While both formal and informal services at the sites are geared to preventing child abuse and neglect, program case managers sometimes find that they need to take stronger, more drastic measures to ensure a child’s safety and well-being. Case managers in a number of the programs call on child protective services workers for informal consultation and help when they are worried about a family, and several said that they had made child protective referrals (hotlined a family) at least once (Pelton, 2008). The informal consultation appears to go both ways: Child protective services workers in several locations reportedly ask the site case managers to keep an eye on families which they worry about but cannot serve themselves, given their caseload of even more urgent crises.
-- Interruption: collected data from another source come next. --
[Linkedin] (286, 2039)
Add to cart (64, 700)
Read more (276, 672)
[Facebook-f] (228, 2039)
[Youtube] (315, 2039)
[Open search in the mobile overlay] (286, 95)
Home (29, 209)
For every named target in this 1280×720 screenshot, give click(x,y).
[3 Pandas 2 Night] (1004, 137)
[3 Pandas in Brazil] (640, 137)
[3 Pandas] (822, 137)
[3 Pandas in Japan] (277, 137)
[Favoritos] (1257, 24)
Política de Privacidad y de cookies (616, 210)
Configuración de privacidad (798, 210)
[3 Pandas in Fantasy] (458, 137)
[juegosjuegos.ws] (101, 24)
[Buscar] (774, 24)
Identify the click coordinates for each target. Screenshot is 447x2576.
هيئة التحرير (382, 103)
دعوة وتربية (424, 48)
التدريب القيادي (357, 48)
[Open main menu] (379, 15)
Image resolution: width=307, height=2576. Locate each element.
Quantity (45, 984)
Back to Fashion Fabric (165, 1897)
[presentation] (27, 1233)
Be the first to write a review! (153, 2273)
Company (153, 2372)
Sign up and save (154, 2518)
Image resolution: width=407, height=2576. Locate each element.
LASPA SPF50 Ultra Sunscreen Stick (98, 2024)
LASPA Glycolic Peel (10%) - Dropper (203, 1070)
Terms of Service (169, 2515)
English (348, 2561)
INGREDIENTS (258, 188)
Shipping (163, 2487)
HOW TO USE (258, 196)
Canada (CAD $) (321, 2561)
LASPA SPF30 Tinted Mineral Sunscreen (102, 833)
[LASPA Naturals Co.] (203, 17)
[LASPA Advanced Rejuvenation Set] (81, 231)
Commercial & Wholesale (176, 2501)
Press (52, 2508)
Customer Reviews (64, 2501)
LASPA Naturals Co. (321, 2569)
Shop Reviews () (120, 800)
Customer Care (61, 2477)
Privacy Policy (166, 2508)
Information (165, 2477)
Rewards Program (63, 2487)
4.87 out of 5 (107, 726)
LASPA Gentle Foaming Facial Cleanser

The worker must be able to cross professional boundaries to meet a wide variety of family needs. In order to serve the child, he or she must also develop a relationship with the whole family, since the child’s well-being is often intimately bound up with the well-being of other family members. No agency attempting to move in a two-generational direction should expect the change to be easy (Wolock, 1984). Many of the obstacles experienced by welfare agencies apply just as forcefully to the other large service systems for poor children and families. For example, difficulties of mission plague both schools and child welfare agencies that consider reaching out to parents, just as they hamper welfare agencies that consider reaching out to children. In the school setting, teachers, administrators, and elected overseers may worry that a mission of academic excellence will be compromised by too much attention to the multiple needs that children and their families bring into the classroom. For child welfare agencies, the conflict is even more stark: In an agency whose mission is to protect children, many of whom are in urgent danger, how can it be legitimate to pay comparable attention to their parents? Similarly, each system suffers isolation from other service deliverers and lack of expertise in the multiple problems of families. Each experiences its own set of demands on workers and on the organization as a whole, demands that must be balanced against the needs of families in any successful solution.